Having to implement hash-tables, while still keeping the appearances of everything being a string is the anti-pattern known as "string programming" (i.e. when application develops a convention about storing type / structure information inside unstructured data, often strings).
I would love for there to be a different system shell with a small number of built-in types that include some type for constructing complex types.

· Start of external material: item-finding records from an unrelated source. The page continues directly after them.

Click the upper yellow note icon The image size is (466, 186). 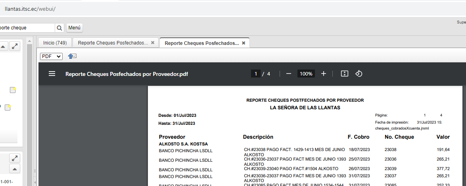[x=13, y=90]
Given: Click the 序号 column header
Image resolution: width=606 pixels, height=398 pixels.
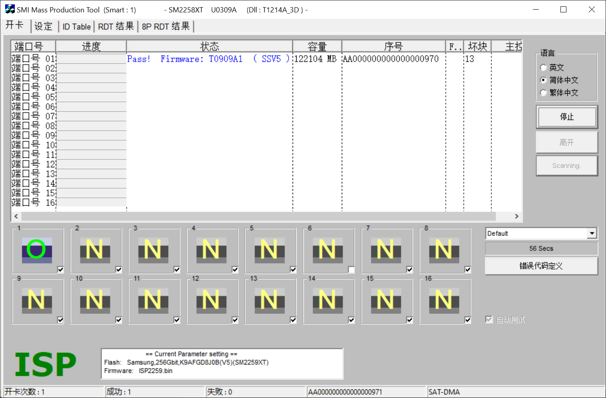Looking at the screenshot, I should coord(393,46).
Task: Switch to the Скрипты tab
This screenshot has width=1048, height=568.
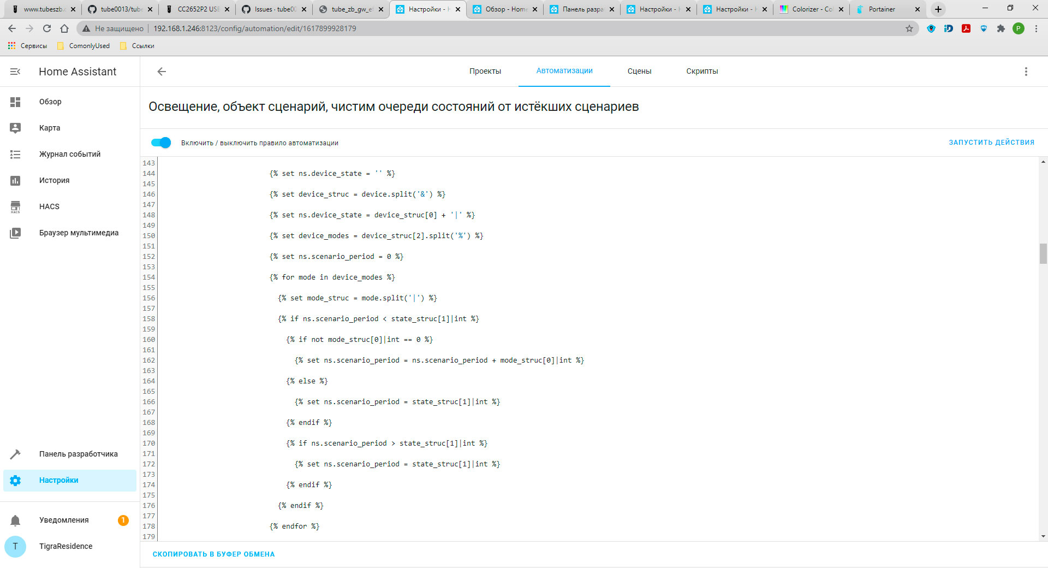Action: pyautogui.click(x=702, y=71)
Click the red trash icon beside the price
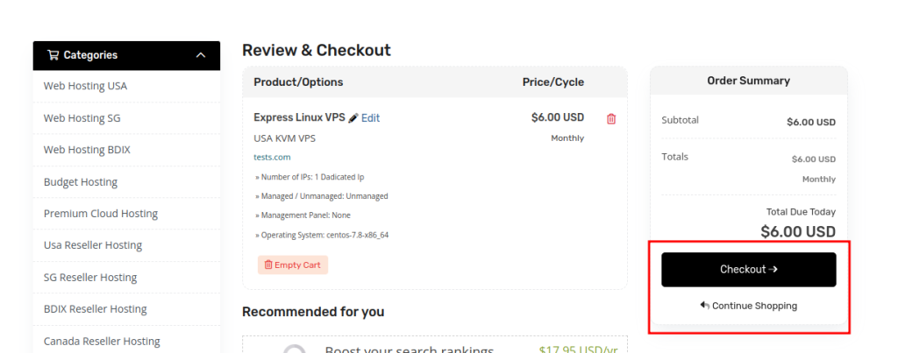The height and width of the screenshot is (353, 898). coord(611,118)
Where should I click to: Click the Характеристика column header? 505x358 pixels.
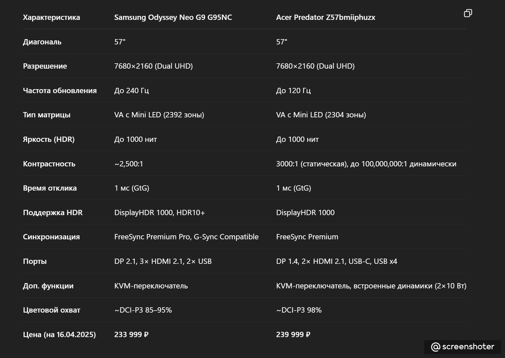tap(51, 17)

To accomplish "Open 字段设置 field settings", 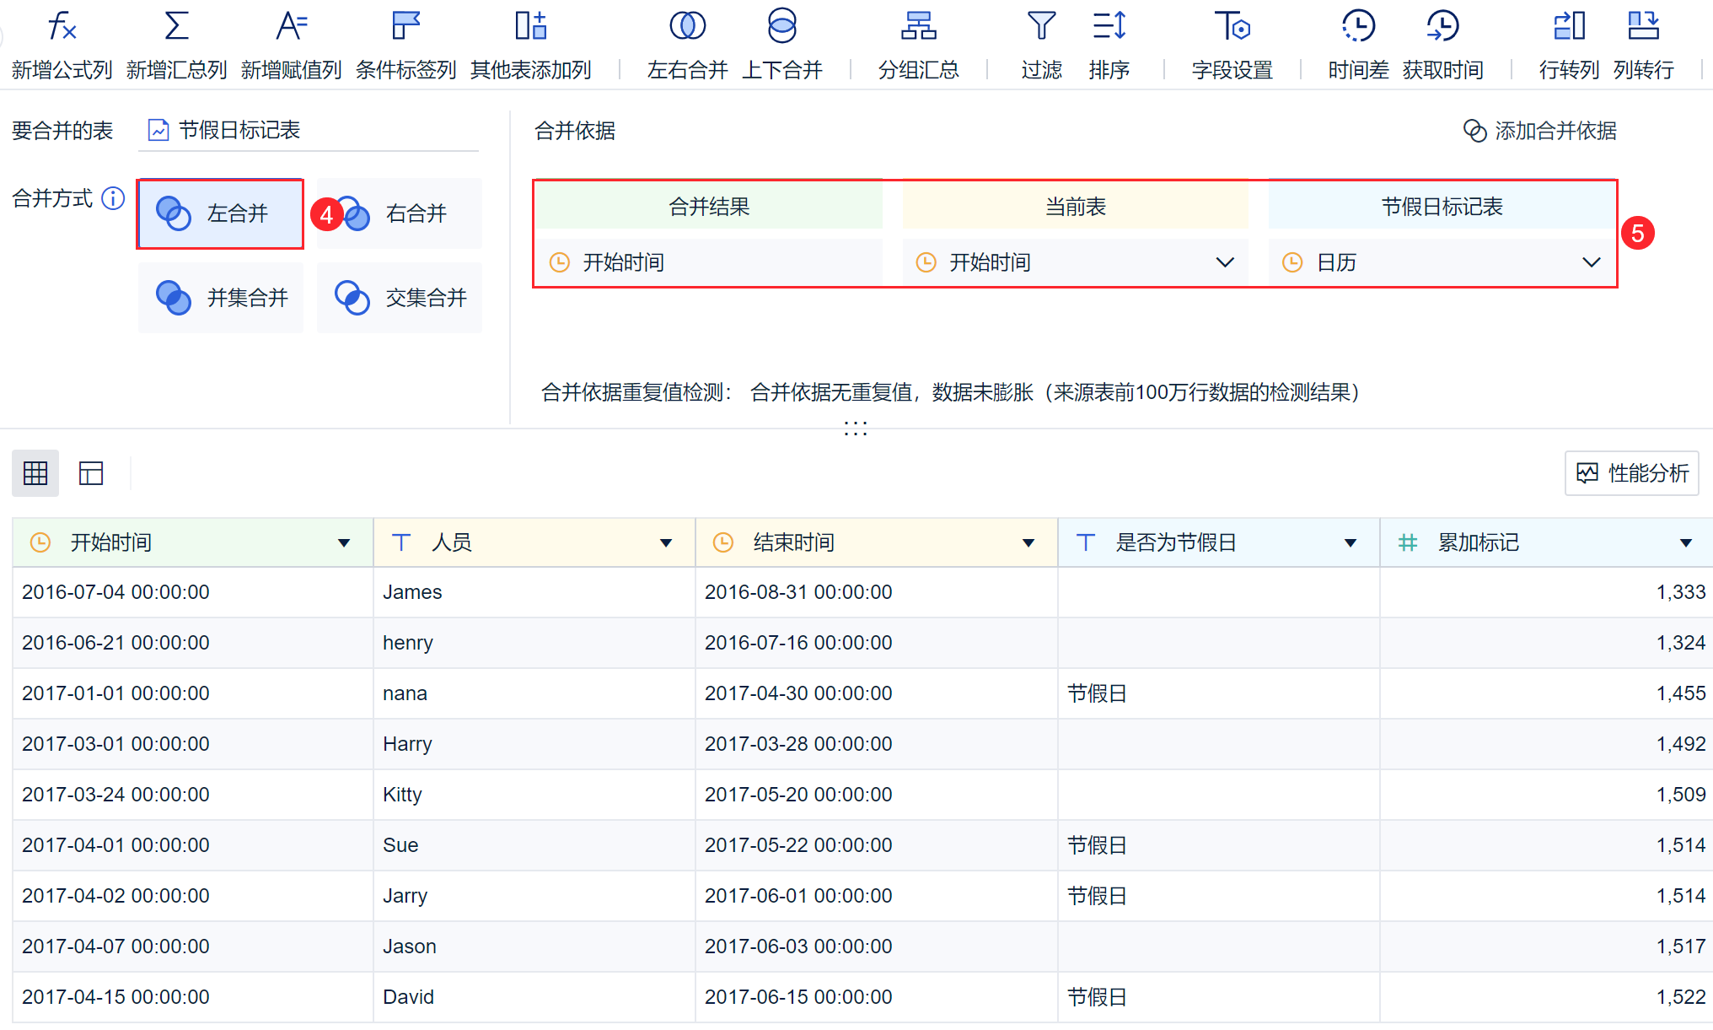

There are many languages that have that kind of type system: Erlang, for example. But, extending Unix Shell in this way is not going to accomplish this.
That ship has sailed. These were introduced in Bash 4, released in 2009, and Bash is already on version 5.
This policy comes from a six hour debugging session involving (somewhere) a script that manipulated a binary file - bash can't store zero bytes in variables and zsh can, but it's not like it'll tell you that it's pointlessly truncating your data and I never thought to look. So now every step in that script gets converted back and forth through xxd, and I don't trust Bash anymore.
For example: `${!myvar[@]}` would list all of the keys.
I've written about associative arrays in Bash a bit here: https://nickjanetakis.com/blog/associative-arrays-in-bash-ak...
In a related question I said something about switching to a language like Python when a script started to get "complicated"
Then the interviewer explained how his favorite language was bash, how he uses it for everything...
I did not get the job. Ironically my next job I did a bunch of Perl to Bash conversion.
[0]: https://hyperpolyglot.org/unix-shells#associative-arrays
> A: You use the command `declare -A HASHMAP_NAME`
This is why I think Bash is a horrible language
(I feel obliged to add that when you feel the need to add type annotations a bit later is when to abandon python)
Now to add hashtables to that.
A hashmap is a very specific structure that uses a hashing algorithm to normalize the key sizes, and then usually constructs a tree-like structure for fast key lookups. Anything that doesn't use such an implementation under the hood should not be called a hashmap, whether you care or not.
For reference the main implementations of associative array are alists/plists (linear time), balanced binary trees, b-trees (logarithmic time) and hash maps (amortised constant time).